Our next installment of the 2018 Live Healthy State Health Assessment summaries covers access to healthcare. Because the document is 346 pages, we will summarize each section. Check out our previous posts: overview of the report, South Carolina demographics, leading causes of death and hospitalization, and cross-cutting. Data is analyzed from 2010-2016.
Access to health care refers to the ability of residents in a community to find a consistent medical provider for their primary and specialty care needs and ability to receive that care without encountering significant barriers. Special populations who may face unique barriers include those who are experiencing homelessness or mental illness, lacking adequate health insurance, or non-English speakers such as some immigrants and refugees.
Primary Care Physicians
Primary care physicians specialize in family medicine, internal medicine, obstetrics/gynecology, and pediatrics. They provide preventative care, identify and treat common conditions, and make referrals to specialists as needed. Typically people with familiar primary care physicians have better chronic disease management, lower overall health care costs, and a higher level of satisfaction with their care.

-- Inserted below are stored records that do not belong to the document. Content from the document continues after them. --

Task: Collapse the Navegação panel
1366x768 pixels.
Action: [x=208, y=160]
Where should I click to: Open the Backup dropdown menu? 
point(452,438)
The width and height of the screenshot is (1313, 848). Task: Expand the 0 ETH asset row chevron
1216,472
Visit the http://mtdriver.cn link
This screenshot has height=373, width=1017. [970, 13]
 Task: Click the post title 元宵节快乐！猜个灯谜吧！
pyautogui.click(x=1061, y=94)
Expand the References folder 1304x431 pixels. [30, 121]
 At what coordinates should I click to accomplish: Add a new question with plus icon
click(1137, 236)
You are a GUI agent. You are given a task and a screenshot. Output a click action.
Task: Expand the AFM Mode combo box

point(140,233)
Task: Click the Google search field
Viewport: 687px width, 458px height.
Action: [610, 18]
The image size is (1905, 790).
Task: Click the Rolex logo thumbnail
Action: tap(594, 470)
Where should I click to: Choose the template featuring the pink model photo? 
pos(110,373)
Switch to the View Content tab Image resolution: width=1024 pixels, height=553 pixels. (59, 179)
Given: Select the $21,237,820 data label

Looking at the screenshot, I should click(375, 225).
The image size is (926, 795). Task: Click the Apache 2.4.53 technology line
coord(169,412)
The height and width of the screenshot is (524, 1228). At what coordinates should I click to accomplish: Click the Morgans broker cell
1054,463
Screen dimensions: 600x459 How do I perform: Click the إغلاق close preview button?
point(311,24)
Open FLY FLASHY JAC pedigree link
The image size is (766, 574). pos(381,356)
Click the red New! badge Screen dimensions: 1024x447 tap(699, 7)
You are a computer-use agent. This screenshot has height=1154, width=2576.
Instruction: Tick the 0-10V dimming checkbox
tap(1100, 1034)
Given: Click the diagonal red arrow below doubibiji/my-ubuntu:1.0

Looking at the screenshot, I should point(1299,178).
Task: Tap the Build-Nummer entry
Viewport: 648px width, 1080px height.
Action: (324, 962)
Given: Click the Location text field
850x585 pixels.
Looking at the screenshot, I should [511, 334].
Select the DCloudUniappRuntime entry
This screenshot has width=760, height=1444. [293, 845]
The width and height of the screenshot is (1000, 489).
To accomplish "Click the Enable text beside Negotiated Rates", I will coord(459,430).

According to America’s Health Rankings, in 2017, South Carolina ranked 36th in the nation for the number of primary care physicians per 10,000 residents. The counties with the highest rates of primary care physicians in 2015 were Charleston, Greenwood, and Greenville.
Physician assistants are certified medical professionals who can give medical and surgical care in teams with physicians. They can practice under the direction of a physician to diagnose, treat, and prescribe medicine. The ratio of physician assistants increased from 1.5 physician assistants per 10,000 residents in 2009 to 2.5 physician assistants per 10,000 residents in 2015.
Nurse practitioners have clinical knowledge and skills to provide direct patient care. They have the authority to prescribe medications and can also be utilized in rural communities, which often lack primary care providers. South Carolina saw a 50% increase in the ratio of nurse practitioners from 2009 to 2015.
Health Insurance Coverage Among Adults
The Kaiser Family Foundation estimated 550,000 South Carolinians were without health insurance in 2016. Although the number of insured adults in South Carolina increased from 2008 to 2015, the rate was below the United States, as well as the Healthy People 2020 target. In 2015, 85.7% of South Carolina women were insured compared to 81.6% of men.
Delayed Medical Care
Worse health outcomes and higher medical expenditures are often results of delayed medical care. Late diagnosis and advanced disease may require more extensive services. Being insured and having access to affordable medical care could increase utilization of preventive health care services.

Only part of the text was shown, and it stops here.